Frankly, I owe the fact that I now enjoy yoga to one of my patients. This person recommended that I read the book Mindful Yoga, Mindful Life: A Guide for Everyday Practice by Charlotte Bell. Let me tell you, it totally changed the way I looked at yoga and my practice. Everyone reading this post should do themselves a favor and read this book!
Now I promise not to try to get too “out there” for this post, because my yoga style does focus primarily on the physical poses (asana) and breathing techniques (pranayama) of yoga. But if you’re anything like I used to be and struggling to appreciate the process, learning about the limbs of yoga may be beneficial.
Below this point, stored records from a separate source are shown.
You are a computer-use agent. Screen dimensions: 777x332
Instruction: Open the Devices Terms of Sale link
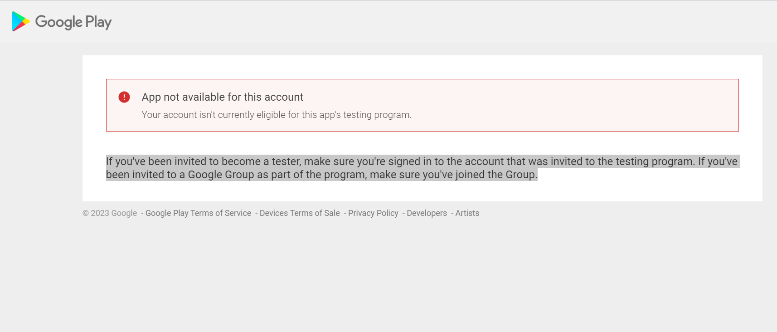[x=300, y=213]
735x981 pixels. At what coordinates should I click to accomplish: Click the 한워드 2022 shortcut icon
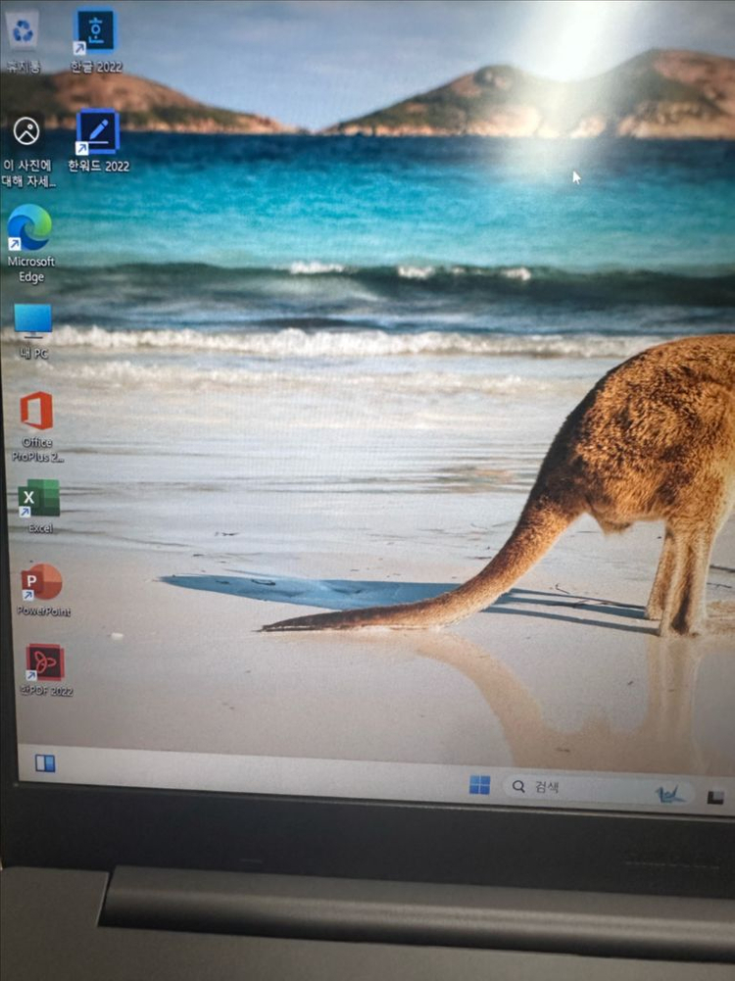click(97, 131)
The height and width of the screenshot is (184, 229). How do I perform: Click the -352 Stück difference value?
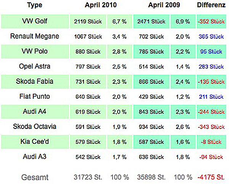(211, 21)
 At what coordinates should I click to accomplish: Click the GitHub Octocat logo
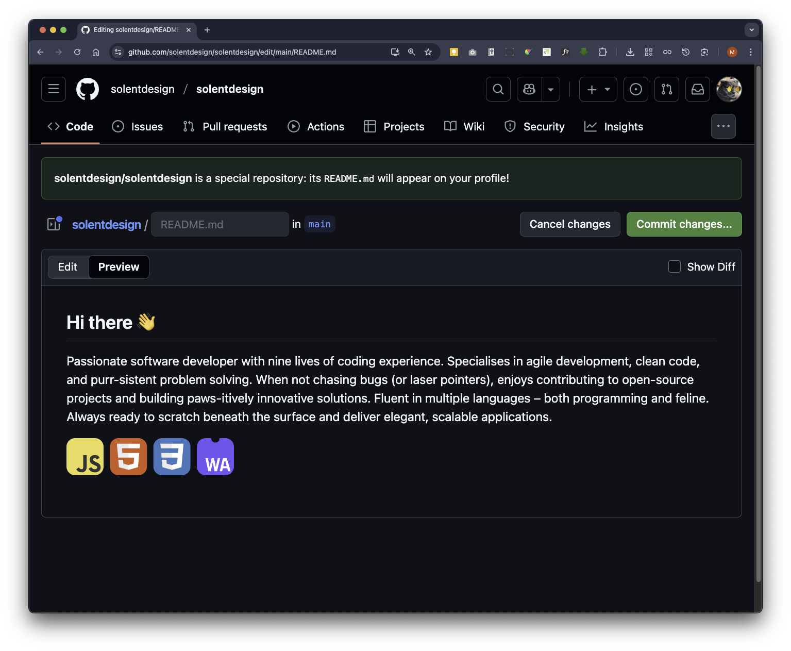(88, 89)
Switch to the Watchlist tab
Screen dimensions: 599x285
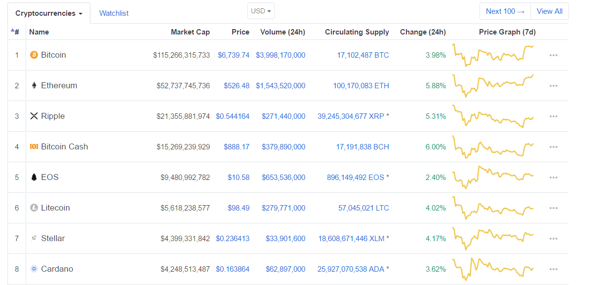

Note: Yoga is not a religion. I can explain more about this myth in a future blog post, but before reading about the following limbs I think it is important to note that yoga is not a religion and can/should be practiced by individuals of all beliefs.
Limb One: Yama
This is our attitude towards our environment. Our interactions with others not only influence the people around us, but in turn, it influences ourselves as well. Yama consists of five guidelines to help us live and interact more positively with our surroundings. These guidelines are: non-harming, truth, non-stealing, wise use of energy, and non-greed. Incorporating these guidelines into our daily interactions will ultimately have a positive influence on those around us.
Limb Two: Niyama
This is our attitude towards ourselves. Similar to the first limb, Yama, it consists of five guidelines. These guidelines are: cleanliness, contentment, heat, study of scripture, and surrender to God.
Limb Three: Asana
Physical postures (i.e. asana) is by far the most popular of the limbs of yoga. One obvious benefit to this limb is that the postures promote us caring for ourselves and our bodies. This is one of the main reasons individuals typically seek to start their yoga practices. However, another major benefit to this limb is that the postures also teach us things about ourselves, increase our determination, and promote mindfulness. Each of these benefits will help us with the other limbs.

Limb Four: Pranayama
This is the restraint or expansion of the breath. Too often, we either hold our breath and/or have an inconsistent breath pattern while doing yoga. You’ll be amazed at how your practice changes when you start moving with the breath, and try different breathing techniques. I highly encourage people to be more mindful of their breath throughout the day. Taking a deep breath vs holding your breath in times of stress makes a profound change in your ability to manage the situation.
Limb Five: Pratyahara
This is our withdrawal of the senses. We live in a world with arguably too much stimulation. We are constantly managing different sights, sounds, smells, tastes, and sensation in the world around us both in our daily lives and possibly our yoga practice. There is no way to avoid this unless you lock yourself in your house and never turn on a phone/television again. But we can manage this. It’s not a bad thing to be aware of the sensations you are experiencing during yoga, but refraining from reacting to these sensations is something to practice. You can acknowledge the car noises occurring outside your window while still experiencing a calm mind while completing yoga.
Limb Six: Dharana
This is our concentration. When I first started yoga I was thinking about how inflexible I was, wondering how much longer this yoga class was going to last, going through my to-do list in my head and focusing every sound I heard in the room. The total opposite of this is dharana. While difficult to practice, dharana allows us to focus on one thing (whether it be your breath, a mantra, a sensation) and let everything else disappear.
Limb Seven: Dhyana
This is experienced through meditation, and a continuation of dharana (the sixth limb of yoga, previously discussed). When you are able to concentrate on one thing for a sustained period of time (i.e. meditation), you enter into a state of consciousness that limits what is going on in the world around you. That state of consciousness is known as your dharana. While it is challenging to practice this limb specifically, most yoga resources encourage practice of pratyahara (limb five) and dharana (limb six) to promote dhyana.
Limb Eight: Samadhi
This is us putting it all together and becoming self-aware (aka enlightenment). It’s not about escaping into “another world”. It’s about becoming fully present in the moment.